Her fans, easily mistaken for California Democratic National Convention delegates, ate it up. A Streisand concert isn't merely an occasion to hear one of the great voices in the history of American song but to encounter a personality that has the dimensions of a myth.
Streisand's pet causes — climate change, women's heart health, gun violence, the Syrian refugee crisis — were as much a part of her patter as her hilarious diva asides.

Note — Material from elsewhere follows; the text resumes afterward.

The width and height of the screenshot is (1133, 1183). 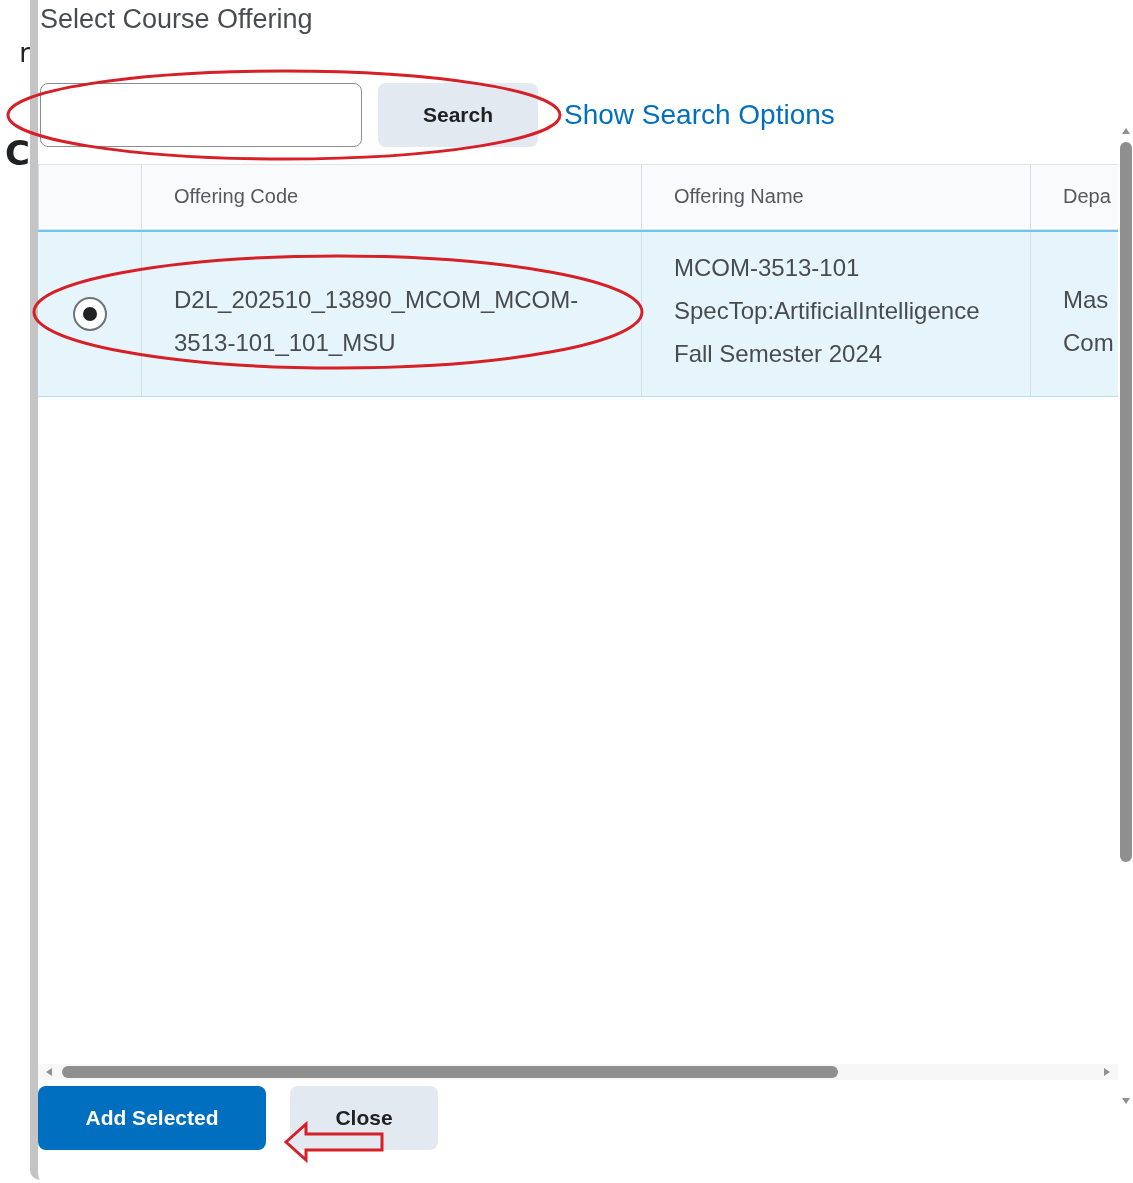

"Next time, can I get a straw?" she hollered to whoever was listening backstage when she needed a sip of water. A lost earring had her spying her cleavage for the missing accessory. Moving from one chair to another à la Sarah Bernhardt on one of her last international tours, she worried that she was going to rip her dress, a gorgeously deconstructed Glinda the Good Witch frock that made her look every inch the classic Hollywood movie queen.
None of this was incidental to her handling of Sondheim songs. Her interpretation of "Being Alive" — a song in which the protagonist from "Company" comes to understand that not committing himself to another person is a kind of death-in-life — was informed by her own lifelong romantic quest, which she has never been shy to share with us.

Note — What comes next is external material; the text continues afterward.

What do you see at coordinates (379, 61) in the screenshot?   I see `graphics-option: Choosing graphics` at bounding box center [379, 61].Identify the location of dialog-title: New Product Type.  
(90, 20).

"Losing My Mind" brought to mind an alternative Streisand, not the one nestled in Malibu with husband James Brolin, but a woman brought to the brink by desperate longing. "Children Will Listen" was suffused with her loving, liberal concern for the state of the world — a sentiment epitomized in her paraphrase of a remark by Frederick Douglass declaring that it is easier to praise a child than fix a broken man.
The arrangements of these songs lent them a pop flavor that made them less vocally demanding. She was in better voice than when I saw her at the Hollywood Bowl in 2012 — climate control, not surprisingly, suits her — but time has limited the range and suppleness of her instrument.

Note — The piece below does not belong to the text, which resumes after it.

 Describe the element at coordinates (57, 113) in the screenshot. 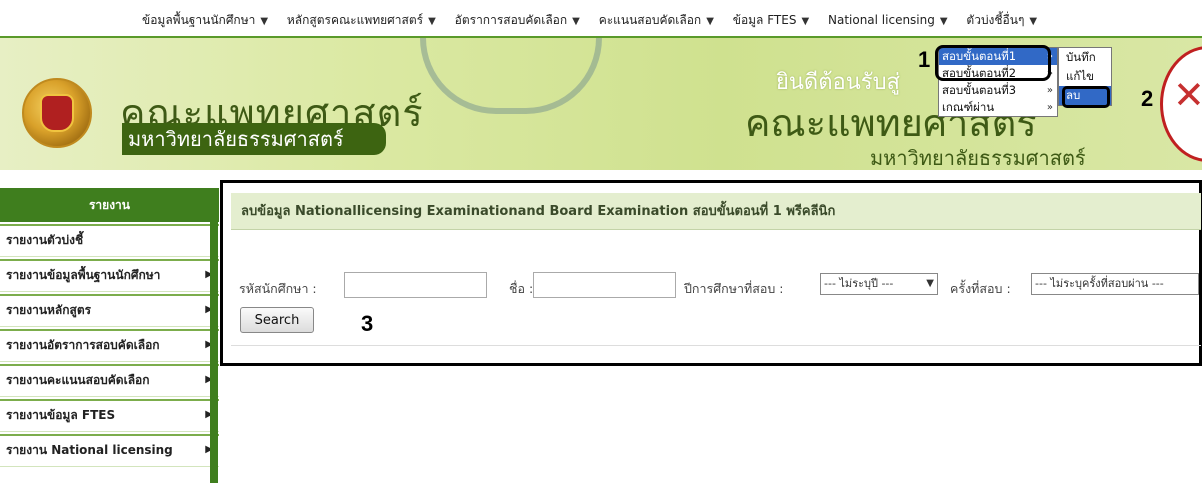

I see `university-seal-logo` at that location.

It hasn't lost that nasal distinctiveness and strain of autumnal melancholy, however. I couldn't help thinking of a great athlete who, though long out of competition, has kept in shape. Streisand's voice is like Steffi Graf's forehand — it might not overwhelm young rivals today but it is still awe-inspiring, a gift from the gods.
Yet what separates Streisand is the way she personalizes the character of a song. Her persona assists her in drawing out the spiritual and psychological essence of lyrics. She mines herself for meaning. And her razor sharp intelligence permits no line to go unturned.
Sondheim identified this capacity of Streisand's in a note on the song "Send in the Clowns" that can be found in his anthology "Finishing the Hat": "One of those fine singers who recorded it was Barbra Streisand, a performer who examines the lyrics she sings very carefully, and who questioned the dramatic connection between the two choruses (that is, the moment leading to the stanza that begins with the second iteration of "Isn't it rich?").
Sondheim, recognizing that this was "a logical request rather than the whim of a diva," supplied a transition. No, not even a notoriously prickly genius could deny her genuine engagement with the work.
Streisand is easily caricatured but no one can touch her. She may not soar the way she once did, but wisdom wrung from experience has deepened some of the more poignant hues of her palette.
Hollywood, green-light her "Gypsy." No star has earned the right to play Rose more than she has. With the right lighting — and, rest assured, she'll have the right lighting — she can pass for 50 easily. History beckons. Her "Rose's Turn" finale is guaranteed to be one of the more dazzling nervous breakdowns ever seen on the big screen.